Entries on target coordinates
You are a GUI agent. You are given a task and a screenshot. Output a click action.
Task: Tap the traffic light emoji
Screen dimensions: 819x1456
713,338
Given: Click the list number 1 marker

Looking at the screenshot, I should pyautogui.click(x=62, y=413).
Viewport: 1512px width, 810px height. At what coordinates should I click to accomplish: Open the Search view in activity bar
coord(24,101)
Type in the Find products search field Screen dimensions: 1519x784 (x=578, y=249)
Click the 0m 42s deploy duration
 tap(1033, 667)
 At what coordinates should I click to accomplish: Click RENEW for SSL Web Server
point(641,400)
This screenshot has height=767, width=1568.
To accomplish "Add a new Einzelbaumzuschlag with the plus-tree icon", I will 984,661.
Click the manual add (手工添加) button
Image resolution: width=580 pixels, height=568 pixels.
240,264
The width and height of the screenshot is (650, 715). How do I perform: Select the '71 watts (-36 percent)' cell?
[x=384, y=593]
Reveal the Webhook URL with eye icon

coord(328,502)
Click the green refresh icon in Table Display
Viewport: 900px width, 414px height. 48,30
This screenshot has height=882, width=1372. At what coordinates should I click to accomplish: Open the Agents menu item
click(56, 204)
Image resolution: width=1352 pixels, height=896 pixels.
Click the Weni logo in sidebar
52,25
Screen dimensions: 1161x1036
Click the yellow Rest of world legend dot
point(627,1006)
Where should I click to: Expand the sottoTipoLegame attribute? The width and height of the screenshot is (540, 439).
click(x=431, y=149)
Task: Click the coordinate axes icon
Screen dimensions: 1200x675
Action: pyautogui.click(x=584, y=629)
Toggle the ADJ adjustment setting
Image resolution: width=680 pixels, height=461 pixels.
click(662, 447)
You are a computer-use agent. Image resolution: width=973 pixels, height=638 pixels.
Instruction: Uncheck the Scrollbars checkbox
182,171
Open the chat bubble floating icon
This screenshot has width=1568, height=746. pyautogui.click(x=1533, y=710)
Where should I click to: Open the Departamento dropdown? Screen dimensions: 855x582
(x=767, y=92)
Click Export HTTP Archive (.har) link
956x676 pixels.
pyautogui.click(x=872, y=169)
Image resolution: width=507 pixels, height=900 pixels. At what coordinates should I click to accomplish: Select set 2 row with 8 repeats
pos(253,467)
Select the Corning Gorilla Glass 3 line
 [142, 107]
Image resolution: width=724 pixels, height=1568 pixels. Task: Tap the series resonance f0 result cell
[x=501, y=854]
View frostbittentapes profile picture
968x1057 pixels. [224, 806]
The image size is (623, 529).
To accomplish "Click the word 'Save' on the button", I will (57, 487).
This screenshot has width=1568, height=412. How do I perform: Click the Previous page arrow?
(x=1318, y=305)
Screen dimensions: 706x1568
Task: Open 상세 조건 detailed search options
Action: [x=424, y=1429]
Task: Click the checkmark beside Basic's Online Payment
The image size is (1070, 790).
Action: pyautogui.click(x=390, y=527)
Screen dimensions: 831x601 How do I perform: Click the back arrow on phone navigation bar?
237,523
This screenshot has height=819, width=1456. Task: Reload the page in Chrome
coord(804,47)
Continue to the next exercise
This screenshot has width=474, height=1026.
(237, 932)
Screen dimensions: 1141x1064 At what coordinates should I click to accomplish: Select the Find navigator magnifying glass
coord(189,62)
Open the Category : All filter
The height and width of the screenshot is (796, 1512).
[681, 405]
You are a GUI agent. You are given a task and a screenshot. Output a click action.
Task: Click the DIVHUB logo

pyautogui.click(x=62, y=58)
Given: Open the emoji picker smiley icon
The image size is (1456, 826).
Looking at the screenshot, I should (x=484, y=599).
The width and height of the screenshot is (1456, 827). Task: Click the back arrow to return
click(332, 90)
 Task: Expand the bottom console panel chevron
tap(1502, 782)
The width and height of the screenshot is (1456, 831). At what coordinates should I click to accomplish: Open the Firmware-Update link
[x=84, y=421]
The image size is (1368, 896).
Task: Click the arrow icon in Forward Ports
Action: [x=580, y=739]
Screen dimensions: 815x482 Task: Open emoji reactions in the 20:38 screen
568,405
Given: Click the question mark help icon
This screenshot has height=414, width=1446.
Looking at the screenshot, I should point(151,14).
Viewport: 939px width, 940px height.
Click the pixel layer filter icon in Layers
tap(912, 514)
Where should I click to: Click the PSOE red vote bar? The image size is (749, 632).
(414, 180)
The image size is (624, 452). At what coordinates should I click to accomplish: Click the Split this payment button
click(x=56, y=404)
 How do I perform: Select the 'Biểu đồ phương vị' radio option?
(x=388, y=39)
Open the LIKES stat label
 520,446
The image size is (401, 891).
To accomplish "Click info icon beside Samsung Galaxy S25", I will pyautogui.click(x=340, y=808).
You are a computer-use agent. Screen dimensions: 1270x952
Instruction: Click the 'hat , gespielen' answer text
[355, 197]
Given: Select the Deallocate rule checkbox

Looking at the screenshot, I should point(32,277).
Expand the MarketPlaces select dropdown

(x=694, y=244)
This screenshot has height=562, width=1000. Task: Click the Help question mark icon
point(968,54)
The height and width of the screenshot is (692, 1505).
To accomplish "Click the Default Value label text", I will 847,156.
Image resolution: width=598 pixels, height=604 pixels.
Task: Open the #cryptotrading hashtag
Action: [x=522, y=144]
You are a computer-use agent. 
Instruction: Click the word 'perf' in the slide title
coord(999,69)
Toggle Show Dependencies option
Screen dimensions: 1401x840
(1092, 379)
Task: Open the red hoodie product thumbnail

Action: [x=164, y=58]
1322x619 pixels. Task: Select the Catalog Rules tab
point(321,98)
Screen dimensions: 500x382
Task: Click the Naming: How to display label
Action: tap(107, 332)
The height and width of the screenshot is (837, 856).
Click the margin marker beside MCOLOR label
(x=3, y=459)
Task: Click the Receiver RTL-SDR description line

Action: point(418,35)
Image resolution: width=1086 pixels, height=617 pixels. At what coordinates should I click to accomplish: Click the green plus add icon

■ INSTRUCTIONS TO FOLLOW ■
Recast the part of the entries that opens with the line containing "The width and height of the screenshot is (650, 715)." and closes with the line containing "will (57, 487)." as a Markdown table with the columns "Row" and "Text". Give each line its own numbered row and leave out blank lines.

■ THE REPLY ■
| Row | Text |
|---|---|
| 1 | The width and height of the screenshot is (650, 715). How do I perform: Select the '71 watts (-36 percent)' cell? |
| 2 | [x=384, y=593] |
| 3 | Reveal the Webhook URL with eye icon |
| 4 | coord(328,502) |
| 5 | Click the green refresh icon in Table Display |
| 6 | Viewport: 900px width, 414px height. 48,30 |
| 7 | This screenshot has height=882, width=1372. At what coordinates should I click to accomplish: Open the Agents menu item |
| 8 | click(56, 204) |
| 9 | Image resolution: width=1352 pixels, height=896 pixels. |
| 10 | Click the Weni logo in sidebar |
| 11 | 52,25 |
| 12 | Screen dimensions: 1161x1036 |
| 13 | Click the yellow Rest of world legend dot |
| 14 | point(627,1006) |
| 15 | Where should I click to: Expand the sottoTipoLegame attribute? The width and height of the screenshot is (540, 439). |
| 16 | click(x=431, y=149) |
| 17 | Task: Click the coordinate axes icon |
| 18 | Screen dimensions: 1200x675 |
| 19 | Action: pyautogui.click(x=584, y=629) |
| 20 | Toggle the ADJ adjustment setting |
| 21 | Image resolution: width=680 pixels, height=461 pixels. |
| 22 | click(662, 447) |
| 23 | You are a computer-use agent. Image resolution: width=973 pixels, height=638 pixels. |
| 24 | Instruction: Uncheck the Scrollbars checkbox |
| 25 | 182,171 |
| 26 | Open the chat bubble floating icon |
| 27 | This screenshot has width=1568, height=746. pyautogui.click(x=1533, y=710) |
| 28 | Where should I click to: Open the Departamento dropdown? Screen dimensions: 855x582 |
| 29 | (x=767, y=92) |
| 30 | Click Export HTTP Archive (.har) link |
| 31 | 956x676 pixels. |
| 32 | pyautogui.click(x=872, y=169) |
| 33 | Image resolution: width=507 pixels, height=900 pixels. At what coordinates should I click to accomplish: Select set 2 row with 8 repeats |
| 34 | pos(253,467) |
| 35 | Select the Corning Gorilla Glass 3 line |
| 36 |  [142, 107] |
| 37 | Image resolution: width=724 pixels, height=1568 pixels. Task: Tap the series resonance f0 result cell |
| 38 | [x=501, y=854] |
| 39 | View frostbittentapes profile picture |
| 40 | 968x1057 pixels. [224, 806] |
| 41 | The image size is (623, 529). |
| 42 | To accomplish "Click the word 'Save' on the button", I will (57, 487). |